A central element of P2CS is developing the next generation of footprint accounting. This work aims to take footprints beyond awareness-raising to become practical guides for policy development. Next-generation footprints will incorporate four major advances:
- enhanced spatial resolution, linking given sets of consumers to the specific areas of production, accounting for sub-national heterogeneity in socio-environmental conditions, management practices, actors and governance;
- explicit accounting of socio-economic benefits associated with environmental impacts, allowing benchmarks to be set for evaluating alternative investments and decisions;
- improved attributional clarity, attributing responsibility for impacts among the various actors that obtain benefits along a supply chain, including final consumers, producers, processors and transporters;
- consideration of indirect impacts, such as those related to waste and leakage.

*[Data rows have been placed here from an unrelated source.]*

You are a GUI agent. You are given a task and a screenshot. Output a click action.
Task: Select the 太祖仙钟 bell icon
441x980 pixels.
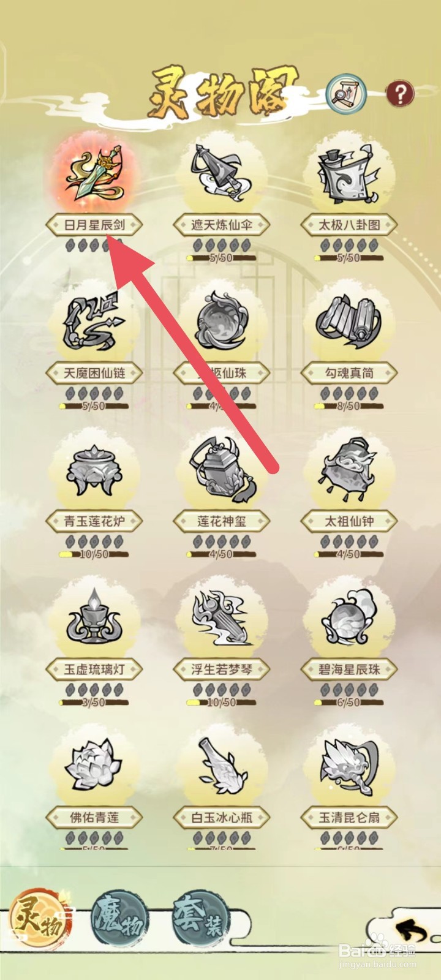click(x=348, y=470)
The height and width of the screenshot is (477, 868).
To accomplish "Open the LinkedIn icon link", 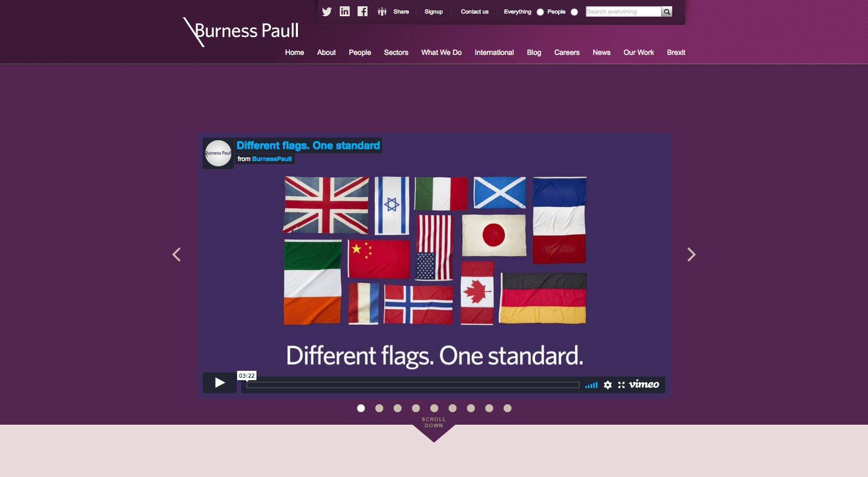I will pyautogui.click(x=344, y=12).
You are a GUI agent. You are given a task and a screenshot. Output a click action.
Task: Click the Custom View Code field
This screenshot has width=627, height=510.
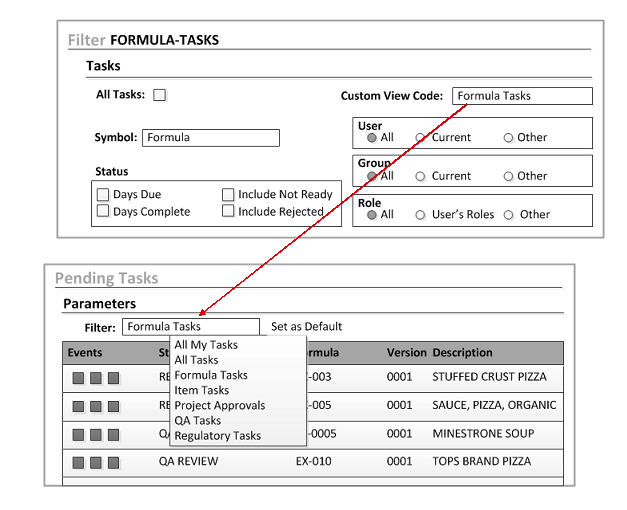[521, 96]
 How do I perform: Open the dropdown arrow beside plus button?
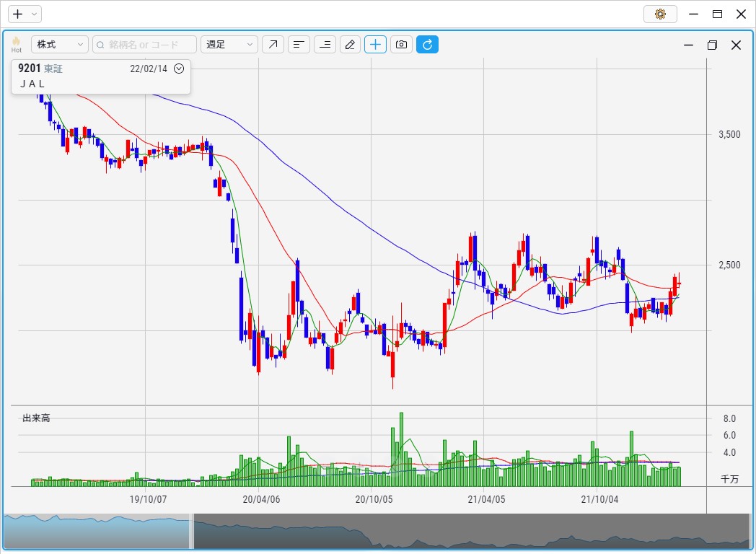point(35,14)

This work will be supported by the integration of two overlapping tools that have been developed at SEI: SEI-PCS, which can trace commodities from a specific production locality (e.g. a municipality) to the first consumer (the country of production or the first importing country); and IOTA, which can trace commodities from the producer country to the country of final consumption, even through several stages of processing.
Supply chain governance
Huge uncertainty remains over how the governance of production, trade and consumption processes can be enhanced to achieve the sustainability ambitions and commitments made of many public-sector, civil society, and private-sector actors. A core aim of the P2CS Initiative is to deepen understanding of current supply-chain governance arrangements and explore innovative opportunities for positive change.
First, we will appraise how adequate and appropriate the existing risk-management commitments and governance approaches — including, for example, legal compliance measures, voluntary standards, trade barriers, and consumer labeling — taken by different sectors and actors are for tackling sustainability challenges in production-to-consumption systems (PCSs) of some major internationally traded commodities. This will include studying how far existing systems can incorporate and act on information from impact assessments; mediate conflicts of interest and opportunities for concerted action, innovation, and hybrid governance arrangements among different actors; and take into account the varying levels of ownership and influence among the actors involved in a given PCS.
Second, we will use the results of our PCS modeling work as a point of departure to analyse how different levels of participation and engagement can be attributed among the multiple actors involved in a given PCS. This will build on a participatory process of co-inquiry to first identify and then map the actors in the supply chain with respect to (i) their exposure to different risks and liabilities from social and environmental impacts of export-led production and (ii) their rights, responsibilities, capacities, and motivations to influence the adoption of more sustainable production and consumption practices and supply chain management. This work will engage iteratively with our efforts to increase transparency over how commodity PCSs operate and help realign and improve the utility of trade-flow models.
Third, we will help identify and foster the development of new supply-chain governance mechanisms, building on these findings. Critical questions to be addressed include: how existing governance mechanisms may fall short of delivering the aspirational targets being set out; what mix of new and existing mechanisms could improve the chances of achieving those targets; which actors are most capable of making the needed changes, and what unintended consequences could ensue without appropriate safeguards in place.